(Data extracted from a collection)

☆ ☆ ☆ ☆ ☆

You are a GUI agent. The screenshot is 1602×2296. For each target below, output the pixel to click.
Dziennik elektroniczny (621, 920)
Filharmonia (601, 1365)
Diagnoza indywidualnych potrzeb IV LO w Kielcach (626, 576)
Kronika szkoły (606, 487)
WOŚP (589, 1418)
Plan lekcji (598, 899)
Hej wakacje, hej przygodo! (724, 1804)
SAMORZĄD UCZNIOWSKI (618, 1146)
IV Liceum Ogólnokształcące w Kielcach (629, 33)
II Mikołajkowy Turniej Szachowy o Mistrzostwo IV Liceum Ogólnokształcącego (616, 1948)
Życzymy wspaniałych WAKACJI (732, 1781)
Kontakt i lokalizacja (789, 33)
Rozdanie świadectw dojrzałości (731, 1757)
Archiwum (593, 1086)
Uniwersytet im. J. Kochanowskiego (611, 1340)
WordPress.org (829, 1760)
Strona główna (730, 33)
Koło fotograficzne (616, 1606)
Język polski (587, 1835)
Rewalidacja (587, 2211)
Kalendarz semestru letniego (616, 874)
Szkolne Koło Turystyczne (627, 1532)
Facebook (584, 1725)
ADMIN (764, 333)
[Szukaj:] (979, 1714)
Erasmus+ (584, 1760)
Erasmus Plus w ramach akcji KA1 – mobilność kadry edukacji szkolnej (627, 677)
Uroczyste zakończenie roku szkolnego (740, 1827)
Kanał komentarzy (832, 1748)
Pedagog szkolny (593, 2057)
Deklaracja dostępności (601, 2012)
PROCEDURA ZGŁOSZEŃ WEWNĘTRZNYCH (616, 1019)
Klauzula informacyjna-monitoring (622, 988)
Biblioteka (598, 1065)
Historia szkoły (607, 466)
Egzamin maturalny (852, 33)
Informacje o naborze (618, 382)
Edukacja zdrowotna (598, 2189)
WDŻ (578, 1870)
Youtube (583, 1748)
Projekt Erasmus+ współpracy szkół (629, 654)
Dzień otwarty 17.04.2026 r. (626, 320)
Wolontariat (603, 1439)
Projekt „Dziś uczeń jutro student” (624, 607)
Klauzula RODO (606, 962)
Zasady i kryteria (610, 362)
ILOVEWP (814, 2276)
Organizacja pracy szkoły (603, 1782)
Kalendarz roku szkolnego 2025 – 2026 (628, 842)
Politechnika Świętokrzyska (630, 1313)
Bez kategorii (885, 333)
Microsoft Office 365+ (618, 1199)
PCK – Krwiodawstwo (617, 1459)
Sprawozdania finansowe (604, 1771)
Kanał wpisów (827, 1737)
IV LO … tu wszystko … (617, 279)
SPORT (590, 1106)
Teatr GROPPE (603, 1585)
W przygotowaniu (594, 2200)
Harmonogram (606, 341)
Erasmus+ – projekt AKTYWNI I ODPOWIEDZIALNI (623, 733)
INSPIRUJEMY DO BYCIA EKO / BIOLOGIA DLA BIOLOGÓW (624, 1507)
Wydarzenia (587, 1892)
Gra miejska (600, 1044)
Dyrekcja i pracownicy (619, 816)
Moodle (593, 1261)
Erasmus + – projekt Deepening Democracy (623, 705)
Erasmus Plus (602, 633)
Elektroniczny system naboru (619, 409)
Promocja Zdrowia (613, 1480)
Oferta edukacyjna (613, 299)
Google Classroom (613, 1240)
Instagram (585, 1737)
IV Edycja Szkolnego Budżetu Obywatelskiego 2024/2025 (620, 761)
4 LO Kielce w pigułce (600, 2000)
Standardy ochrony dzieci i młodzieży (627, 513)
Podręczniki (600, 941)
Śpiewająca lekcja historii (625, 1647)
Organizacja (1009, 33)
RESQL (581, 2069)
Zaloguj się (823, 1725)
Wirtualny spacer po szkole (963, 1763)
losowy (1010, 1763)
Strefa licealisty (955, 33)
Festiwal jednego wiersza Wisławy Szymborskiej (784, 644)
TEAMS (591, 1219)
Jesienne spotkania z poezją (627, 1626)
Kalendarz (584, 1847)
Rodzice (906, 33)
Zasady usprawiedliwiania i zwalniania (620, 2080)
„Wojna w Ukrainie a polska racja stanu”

☆ ☆ ☆ ☆ ☆

Task directions
Using the data above, reproduce exactly the lines between those holding "Wirtualny spacer po szkole (963, 1763)" and "Zasady usprawiedliwiania i", inclusive, and no others.

Response box
Wirtualny spacer po szkole (963, 1763)
losowy (1010, 1763)
Strefa licealisty (955, 33)
Festiwal jednego wiersza Wisławy Szymborskiej (784, 644)
TEAMS (591, 1219)
Jesienne spotkania z poezją (627, 1626)
Kalendarz (584, 1847)
Rodzice (906, 33)
Zasady usprawiedliwiania i zwalniania (620, 2080)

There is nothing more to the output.